Twist your hair upward from the nape as if you’re starting a low roll. Fold the twist against the head, then slide the French pin through one side, across the center of the twist, and out the other side so it catches the hair and locks the shape in place. If your curls are thick, add one hidden bobby pin underneath as backup. One pin. Maybe two. That’s enough.
This style is a favorite for medium to long curls because it keeps the shape elegant without compressing the hair into a tight knot. The twist can be loose. It should be loose, actually. The curl pattern looks better when it still has a bit of air in it.
If the top feels slippery, rough the roots with dry shampoo first or use a touch of texturizing spray. If your hair is layered, tuck the shorter pieces into the twist before inserting the pin. They’ll stay better that way. And if the pin needs a second try, don’t fight it — rotate it, slide it in again, and let the hair catch.
This one feels fancier than it is, which is a nice trick to have.
14. The Fast Messy Curly Bun
The fastest curly bun is not the neatest one. That’s fine. Neatness is overrated when your curls already bring the texture.
Gather your hair loosely at the back or just above the nape. Twist the length once or twice, coil it into a bun, and pin the underside first so the bun can sit with some lift. Then stop touching it. Let a few curls stick out. Let one side be higher than the other if that’s where the hair naturally landed. The style works because it looks like curls arranged themselves on purpose, not because you bullied them into shape.

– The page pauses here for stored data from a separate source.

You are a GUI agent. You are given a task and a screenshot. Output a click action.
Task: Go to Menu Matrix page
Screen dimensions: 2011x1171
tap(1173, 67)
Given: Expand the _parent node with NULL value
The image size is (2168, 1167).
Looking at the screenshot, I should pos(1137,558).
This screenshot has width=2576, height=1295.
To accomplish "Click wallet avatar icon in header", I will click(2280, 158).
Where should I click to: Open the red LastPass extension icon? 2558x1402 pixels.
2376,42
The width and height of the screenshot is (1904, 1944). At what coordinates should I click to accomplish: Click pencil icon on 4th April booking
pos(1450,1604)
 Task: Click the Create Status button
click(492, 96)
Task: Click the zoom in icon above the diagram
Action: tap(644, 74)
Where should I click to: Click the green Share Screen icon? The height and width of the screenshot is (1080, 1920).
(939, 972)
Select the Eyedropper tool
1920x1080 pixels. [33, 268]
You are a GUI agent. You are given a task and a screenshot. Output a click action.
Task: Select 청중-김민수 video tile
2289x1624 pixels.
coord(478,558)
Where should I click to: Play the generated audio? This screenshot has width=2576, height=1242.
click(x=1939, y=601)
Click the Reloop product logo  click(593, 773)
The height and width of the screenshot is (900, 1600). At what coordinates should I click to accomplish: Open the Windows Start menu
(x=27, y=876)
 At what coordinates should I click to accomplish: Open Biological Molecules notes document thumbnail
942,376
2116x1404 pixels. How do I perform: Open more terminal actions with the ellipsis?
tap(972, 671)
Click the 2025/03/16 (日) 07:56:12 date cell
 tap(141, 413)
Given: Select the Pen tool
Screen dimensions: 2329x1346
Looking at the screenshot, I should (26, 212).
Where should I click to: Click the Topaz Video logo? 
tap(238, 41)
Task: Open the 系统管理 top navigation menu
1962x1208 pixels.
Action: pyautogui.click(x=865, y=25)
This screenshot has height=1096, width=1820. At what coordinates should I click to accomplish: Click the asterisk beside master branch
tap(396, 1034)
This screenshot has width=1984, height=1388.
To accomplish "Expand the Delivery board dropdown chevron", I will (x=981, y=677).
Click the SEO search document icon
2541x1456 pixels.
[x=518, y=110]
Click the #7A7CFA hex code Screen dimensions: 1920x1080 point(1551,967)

The One Rule That Keeps It From Looking Accidental
Pin the loose end underneath the bun before you smooth the outside. That gives the bun a clean base and stops it from collapsing after an hour.
If you want a softer finish, pull out one curl near each temple. If you want more hold, mist the surface lightly with flexible spray from about 8 inches away. Not closer. A wet spot on the crown will flatten faster than you’d think.
This is the style I’d call the default curly updo. It works on fresh curls, stretched curls, frizzy curls, and curls that need to leave the house in under five minutes. No drama. No complicated parts. Just a bun that understands the assignment.